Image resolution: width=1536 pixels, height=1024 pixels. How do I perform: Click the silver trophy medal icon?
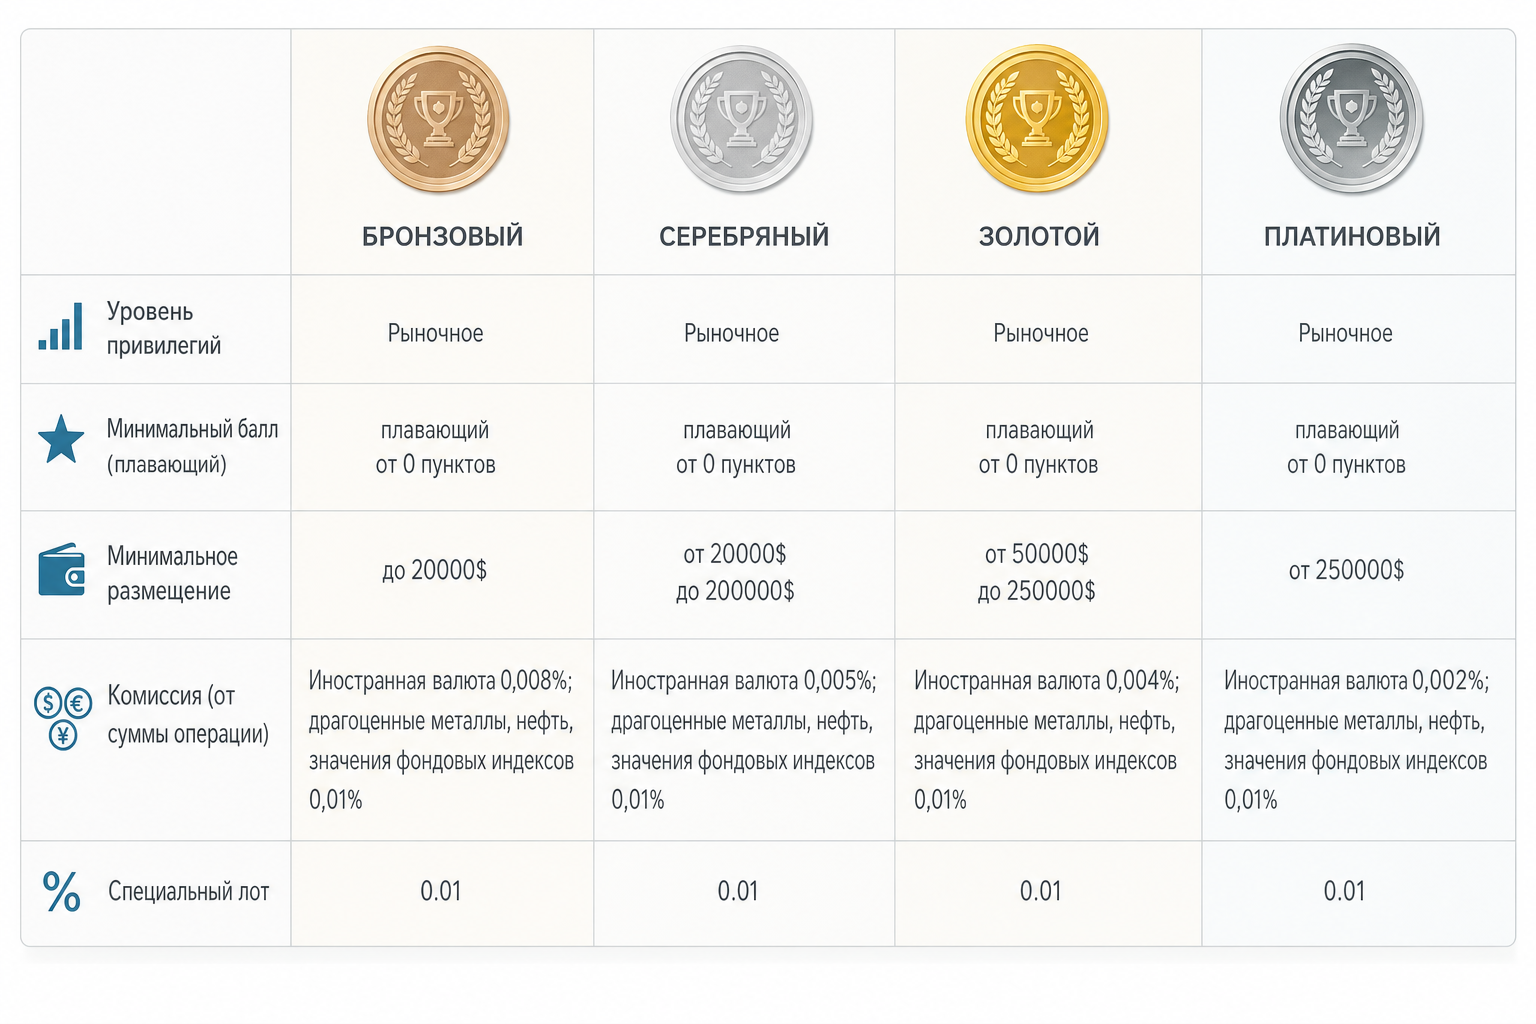coord(741,119)
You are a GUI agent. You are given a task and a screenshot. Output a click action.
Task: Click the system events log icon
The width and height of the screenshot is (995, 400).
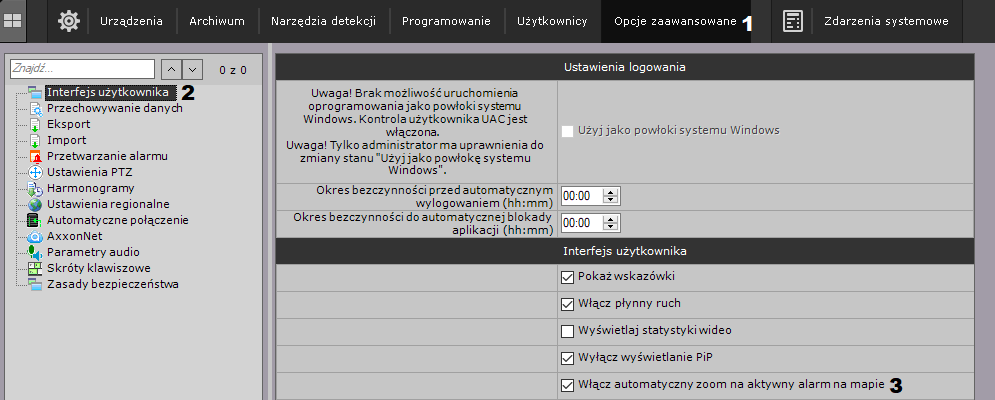coord(792,20)
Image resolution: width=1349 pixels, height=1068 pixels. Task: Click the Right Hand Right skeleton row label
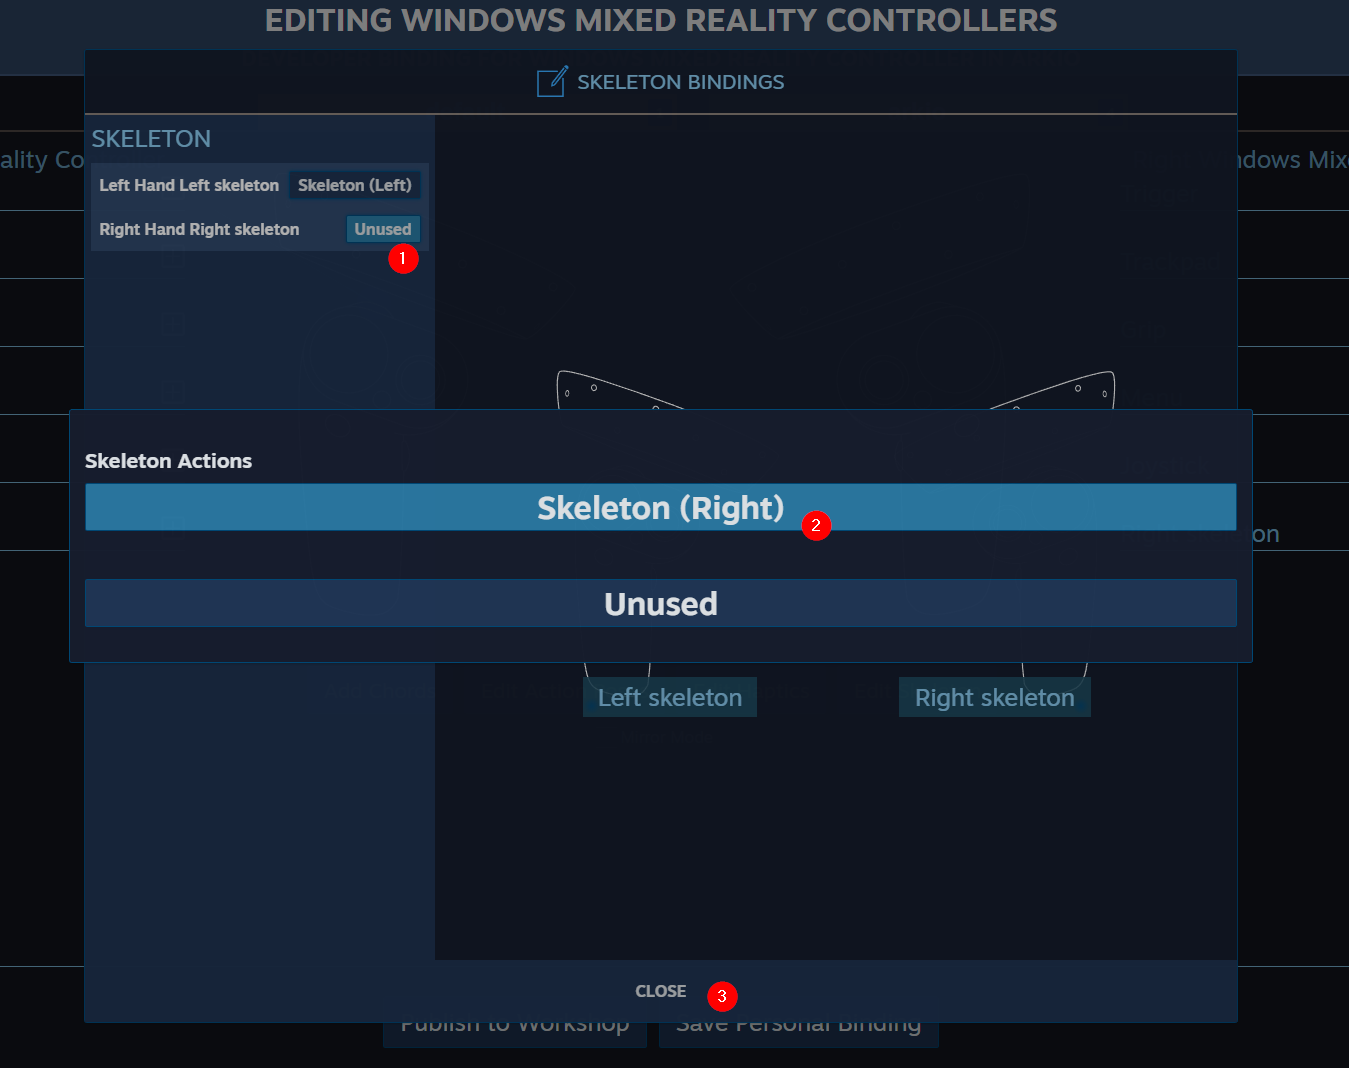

● ● ●

TASK DESCRIPTION:
Please output only the lines running from the one that holds "The width and" through the last line of the entries, both ends included, without any images.

WRITTEN RESPONSE:
The width and height of the screenshot is (995, 400).
coord(792,20)
Image resolution: width=1349 pixels, height=1068 pixels. Task: Click the Right Hand Right skeleton row label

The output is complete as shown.